Mo, 23. April 2018

Internetsperren

31.07.2017 08:32

Apple löscht VPN-Apps aus seinem Store in China

Apple hat Programme aus seinem chinesischen App-Store gelöscht, mit denen die strengen Internetsperren des Landes bisher umgangen werden konnte. ExpressVPN, einer der Anbieter der sogenannten VPN-Tunnel, teilte in einer Stellungnahme mit, dass Apple die Software entfernt habe, weil sie gegen chinesische Gesetze verstoße. Auch die populäre Tunnel-App VyprVPN war am Sonntag nicht mehr in Apples China-Angebot verfügbar.

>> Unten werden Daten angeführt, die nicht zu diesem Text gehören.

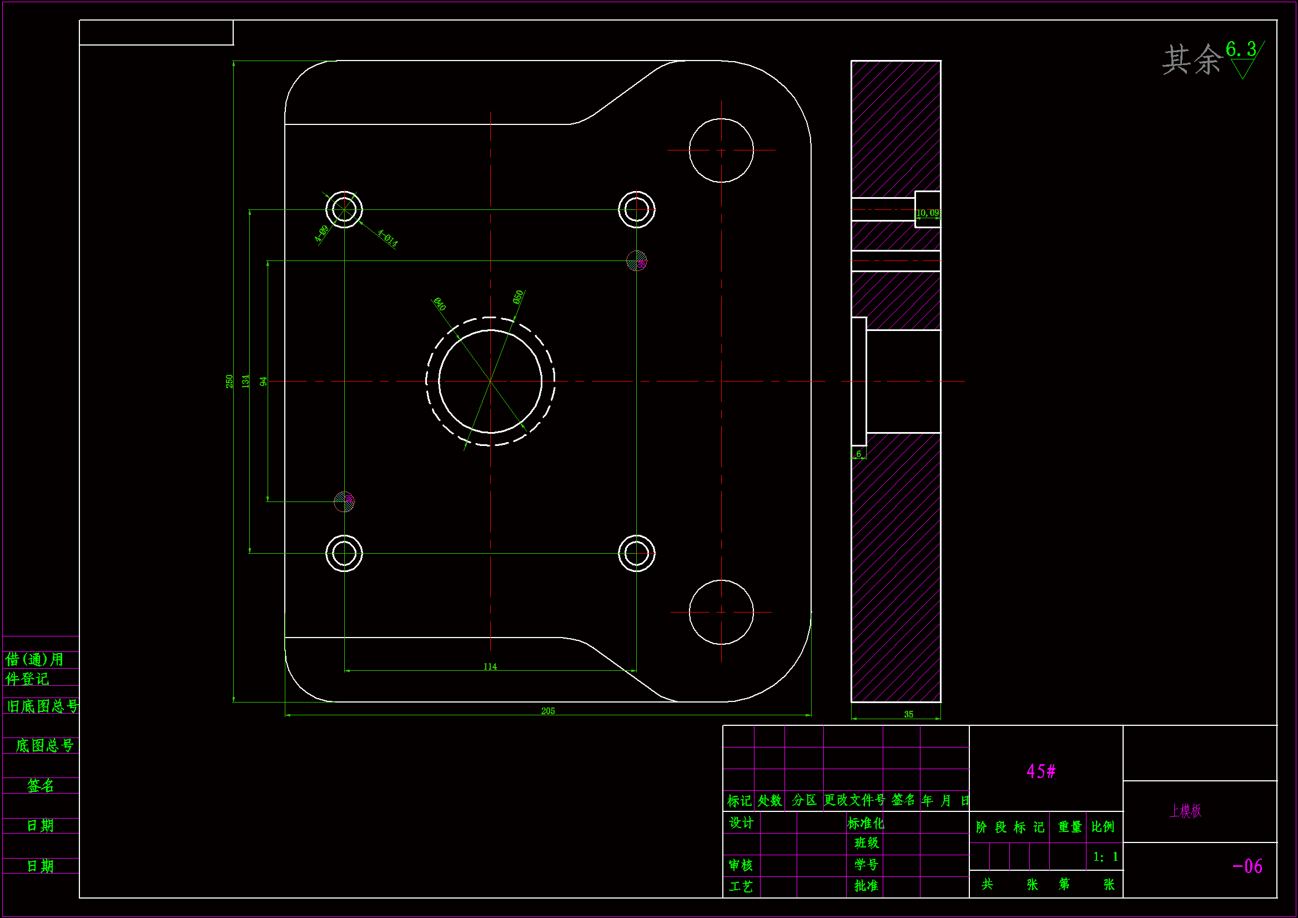The image size is (1298, 918).
Task: Click the Ø50 diameter label
Action: pos(518,298)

Der kalifornische Konzern hatte bereits Anfang des Jahres Ärger auf sich gezogen, als er auf Wunsch Pekings die Nachrichten-App der "New York Times" aus seinem Angebot in China löschte. Für den iPhone-Hersteller ist die Volksrepublik nach den USA der wichtigste Markt. Peking hatte zuletzt angekündigt, die Regulierung der VPN-Programme verschärfen zu wollen, die die einzige Möglichkeit sind, die Internetsperren des Landes zu umgehen.

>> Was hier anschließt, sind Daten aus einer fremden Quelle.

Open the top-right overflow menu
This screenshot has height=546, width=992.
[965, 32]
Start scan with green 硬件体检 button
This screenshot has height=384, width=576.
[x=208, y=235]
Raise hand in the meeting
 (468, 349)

Facebook und Twitter sind schon seit Jahren von der chinesischen Regierung gesperrt. Auch Google-Dienste oder die Videoplattform YouTube, viele internationale Medien oder Websites, die Pekings Politik kritisieren oder Menschenrechtsthemen ansprechen, werden blockiert. Zuletzt wurde auch die Nachrichten-App WhatsApp massiv gestört. Nutzer konnten zwar noch Textnachrichten senden, allerdings keine Fotos mehr.

Chinas eigene soziale Netzwerke werden unterdessen streng von den Zensoren überwacht. Kritische Artikel werden gelöscht, viele Suchbegriffe sind gesperrt.